Moorea, un avant-goût de paradis

Moorea, qui signifie lézard jaune en polynésien, est l’île sœur de Tahiti. Avec ses  nombreuses barrières de corail et le bleu vert de l’océan, elle est l’une des plus belles îles volcaniques de l’archipel. Accessible par ferrys, parfois escortés par des dauphins, Moorea est un passage obligé pendant un séjour en Polynésie. Par Jérémy Mols

Se rendre à Moorea

Les trente minutes de ferry se déroulent avec une vue magnifique sur Tahiti et Moorea. On imagine aisément ce que les explorateurs comme James Cook et Charles Darwin ont ressenti à l’approche de ces terres sauvages. Aujourd’hui encore, le littoral de Moorea est aux antipodes de la côte urbanisée bordant la méditerranée. Pas de civilisation en vue. Mais à mesure que l’on se rapproche, quelques farés (maisons traditionnelles polynésiennes) se dévoilent.

La plage sauvage de Temae

Il existe différents moyens pour se déplacer sur la route côtière : le vélo, le scooter, la voiture ou encore le roadster décapotable, plus onéreux. Vous voici en route pour l’aventure. Vous passez devant les bungalows sur pilotis, d’un hôtel de luxe, qui dominent le lagon. En direction de l’est, quatre kilomètres plus loin, un sentier de terre jonché de nids de poules apparaît. Il permet d’accéder à une véritable forêt de palmiers qui cachent la plus belle plage de Tahiti et de Moorea réunies.

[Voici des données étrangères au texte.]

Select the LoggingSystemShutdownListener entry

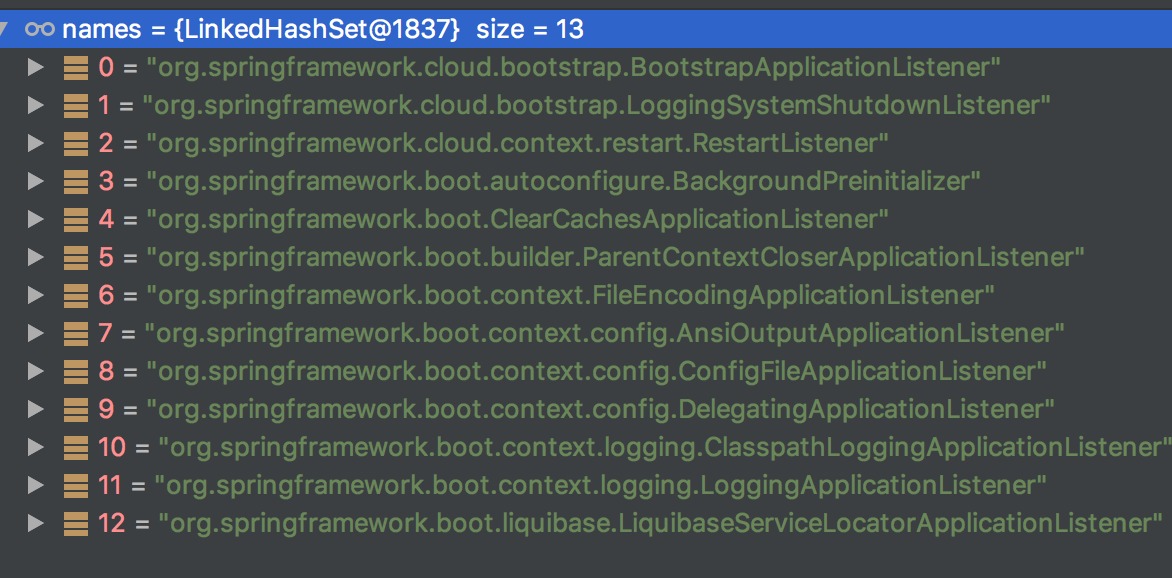click(x=596, y=106)
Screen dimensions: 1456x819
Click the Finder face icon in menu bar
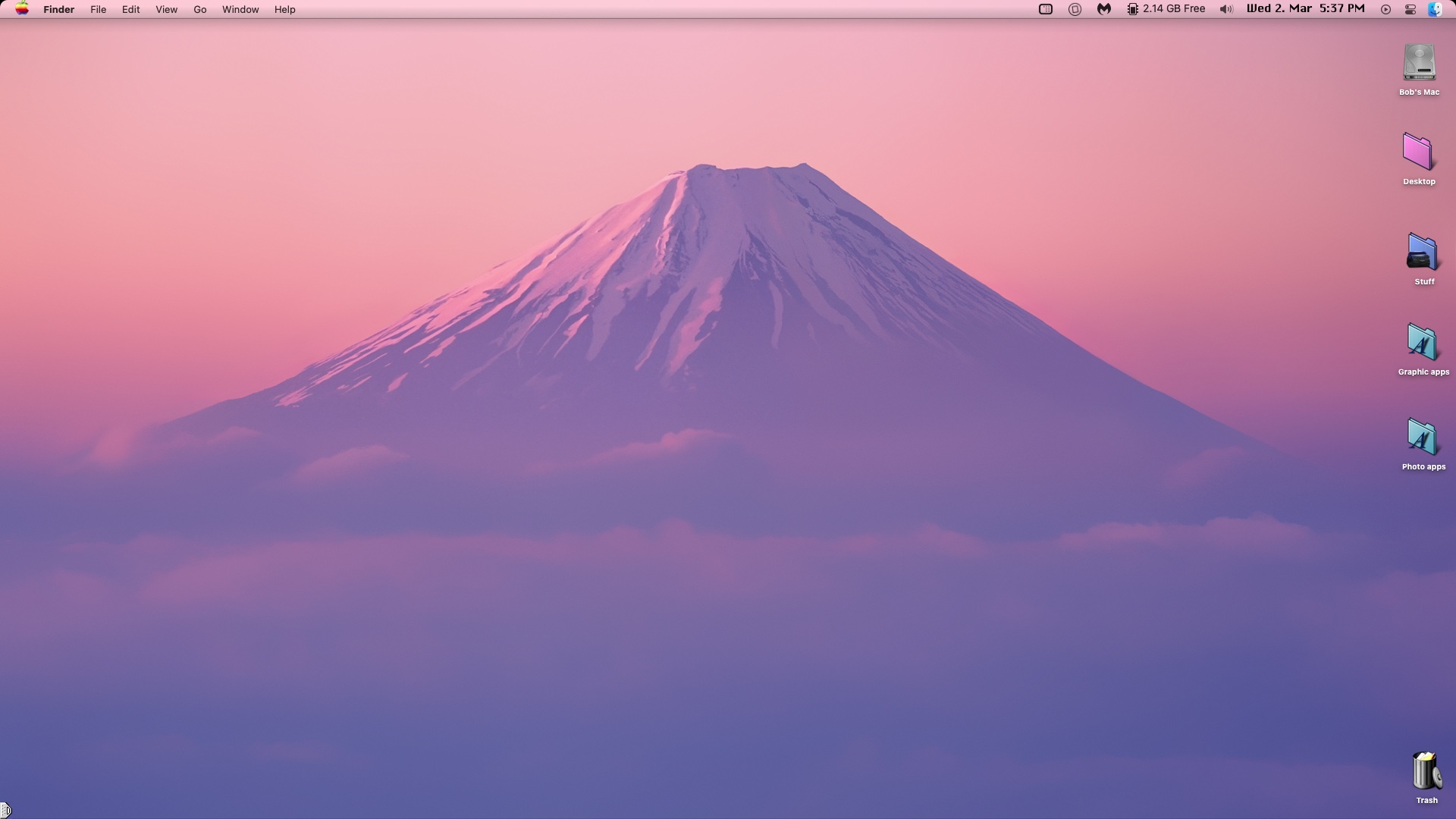[1435, 9]
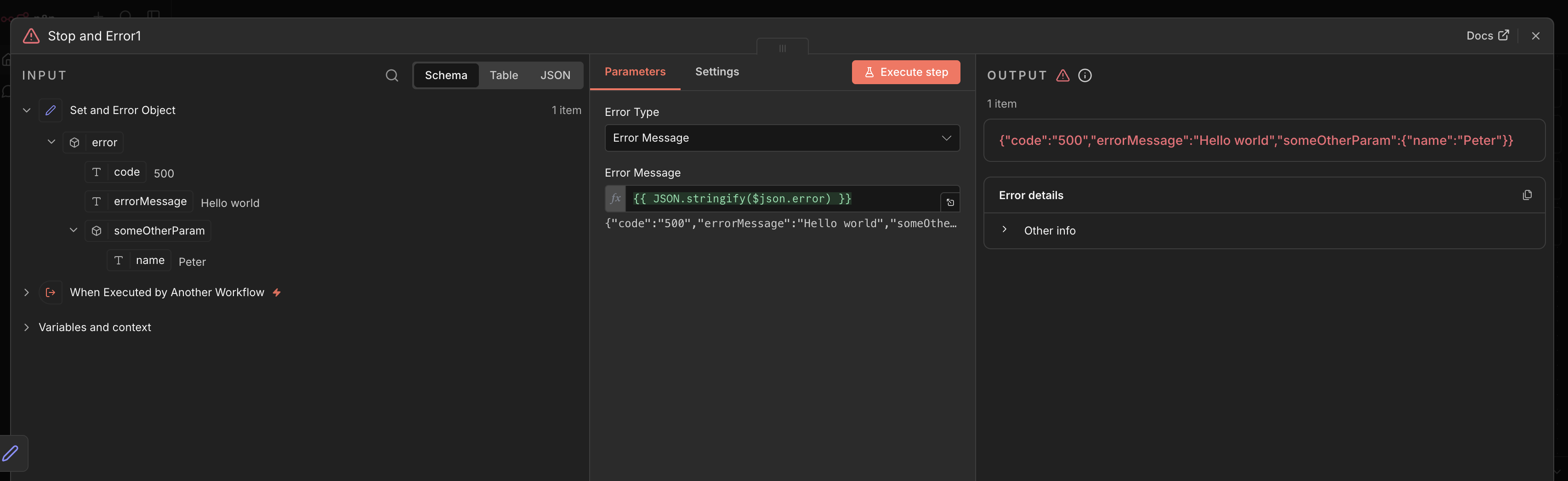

Nageant à quelques mètres de la plage, des raies pastenagues, habituées du coin, se faufilent entre les baigneurs. Par l’absence de fonds rocheux, les murènes s’y font plus rares et les requins à pointes noires préféreront les eaux du Lagoonarium (cf. voir plus bas).

Ici, pas de cabanes à frites, de glaciers ou de vendeurs ambulants sillonnant les plages à grands cris de « Chouchous, beignets, boissons fraîches ! ». Nous sommes face à la beauté sauvage dans son plus simple appareil :  palmiers, sable blanc et lagon cristallin.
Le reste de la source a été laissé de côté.